━━━ Data supplied

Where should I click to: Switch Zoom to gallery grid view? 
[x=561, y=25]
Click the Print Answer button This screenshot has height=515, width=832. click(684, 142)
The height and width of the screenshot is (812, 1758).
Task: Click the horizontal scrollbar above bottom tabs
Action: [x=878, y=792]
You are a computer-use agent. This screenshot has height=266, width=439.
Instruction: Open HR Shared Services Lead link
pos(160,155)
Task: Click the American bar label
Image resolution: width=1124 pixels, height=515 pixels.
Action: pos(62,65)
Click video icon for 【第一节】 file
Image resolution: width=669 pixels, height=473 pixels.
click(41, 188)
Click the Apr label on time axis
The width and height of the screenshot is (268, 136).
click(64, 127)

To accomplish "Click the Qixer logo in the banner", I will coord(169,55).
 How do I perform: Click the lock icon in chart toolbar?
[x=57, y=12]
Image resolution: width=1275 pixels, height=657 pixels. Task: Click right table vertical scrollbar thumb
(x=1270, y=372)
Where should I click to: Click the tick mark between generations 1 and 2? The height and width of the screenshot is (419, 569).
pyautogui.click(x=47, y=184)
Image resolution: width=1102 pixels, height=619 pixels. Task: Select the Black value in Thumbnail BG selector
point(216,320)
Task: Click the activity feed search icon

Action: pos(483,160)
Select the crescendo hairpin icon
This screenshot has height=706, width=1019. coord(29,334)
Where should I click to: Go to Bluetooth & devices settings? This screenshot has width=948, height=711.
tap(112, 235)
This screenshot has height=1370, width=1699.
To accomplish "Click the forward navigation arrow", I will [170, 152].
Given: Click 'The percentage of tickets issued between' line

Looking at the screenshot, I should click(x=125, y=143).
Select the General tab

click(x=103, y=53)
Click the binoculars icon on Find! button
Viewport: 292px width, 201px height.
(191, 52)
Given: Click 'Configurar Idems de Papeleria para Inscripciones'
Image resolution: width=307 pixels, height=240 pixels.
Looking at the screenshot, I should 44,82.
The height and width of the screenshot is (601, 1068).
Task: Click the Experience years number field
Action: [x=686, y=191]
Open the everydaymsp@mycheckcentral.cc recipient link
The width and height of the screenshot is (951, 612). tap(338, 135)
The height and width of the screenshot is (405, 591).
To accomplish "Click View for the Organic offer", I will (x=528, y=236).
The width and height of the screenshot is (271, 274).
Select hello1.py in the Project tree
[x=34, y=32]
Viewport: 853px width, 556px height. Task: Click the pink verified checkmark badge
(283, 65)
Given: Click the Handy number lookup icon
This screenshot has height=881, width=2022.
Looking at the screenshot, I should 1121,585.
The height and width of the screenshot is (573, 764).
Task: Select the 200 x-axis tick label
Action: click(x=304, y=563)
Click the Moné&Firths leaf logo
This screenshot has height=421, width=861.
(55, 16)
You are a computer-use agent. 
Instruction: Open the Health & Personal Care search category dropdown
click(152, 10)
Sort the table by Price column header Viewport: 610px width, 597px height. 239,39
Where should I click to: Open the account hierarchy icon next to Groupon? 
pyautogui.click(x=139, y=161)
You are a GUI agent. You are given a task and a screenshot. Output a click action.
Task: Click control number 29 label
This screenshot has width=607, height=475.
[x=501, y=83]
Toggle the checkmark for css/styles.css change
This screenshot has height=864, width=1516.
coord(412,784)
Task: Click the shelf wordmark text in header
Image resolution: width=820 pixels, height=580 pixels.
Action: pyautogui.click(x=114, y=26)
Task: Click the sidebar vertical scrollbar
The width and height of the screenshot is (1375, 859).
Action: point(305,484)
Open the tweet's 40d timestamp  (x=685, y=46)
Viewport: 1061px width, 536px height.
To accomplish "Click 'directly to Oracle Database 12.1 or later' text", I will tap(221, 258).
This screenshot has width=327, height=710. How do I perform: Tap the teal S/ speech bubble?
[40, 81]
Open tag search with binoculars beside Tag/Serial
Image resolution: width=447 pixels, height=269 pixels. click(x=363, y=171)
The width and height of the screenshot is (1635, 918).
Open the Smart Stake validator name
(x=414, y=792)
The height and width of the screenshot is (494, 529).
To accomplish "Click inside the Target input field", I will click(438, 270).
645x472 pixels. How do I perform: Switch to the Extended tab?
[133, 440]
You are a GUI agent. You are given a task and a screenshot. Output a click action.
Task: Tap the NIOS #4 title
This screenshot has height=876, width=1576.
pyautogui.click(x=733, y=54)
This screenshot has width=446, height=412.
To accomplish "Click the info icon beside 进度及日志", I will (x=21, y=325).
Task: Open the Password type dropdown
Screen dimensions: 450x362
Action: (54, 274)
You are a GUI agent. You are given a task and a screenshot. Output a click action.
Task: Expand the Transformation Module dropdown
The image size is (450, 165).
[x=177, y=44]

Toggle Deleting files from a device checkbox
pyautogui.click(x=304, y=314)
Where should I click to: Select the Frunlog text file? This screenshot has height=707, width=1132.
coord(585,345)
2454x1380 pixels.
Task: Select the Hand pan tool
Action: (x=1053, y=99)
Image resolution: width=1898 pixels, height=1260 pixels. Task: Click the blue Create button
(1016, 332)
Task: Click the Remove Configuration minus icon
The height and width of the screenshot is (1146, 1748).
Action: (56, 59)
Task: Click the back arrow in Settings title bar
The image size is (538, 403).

━━━━━━

Requirements
List everything in the data from the line containing "Image resolution: width=1898" down to the line containing "Action: (56, 59)" as a numbered list, omitting blank lines.

Output below
1. Image resolution: width=1898 pixels, height=1260 pixels. Task: Click the blue Create button
2. (1016, 332)
3. Task: Click the Remove Configuration minus icon
4. The height and width of the screenshot is (1146, 1748).
5. Action: (56, 59)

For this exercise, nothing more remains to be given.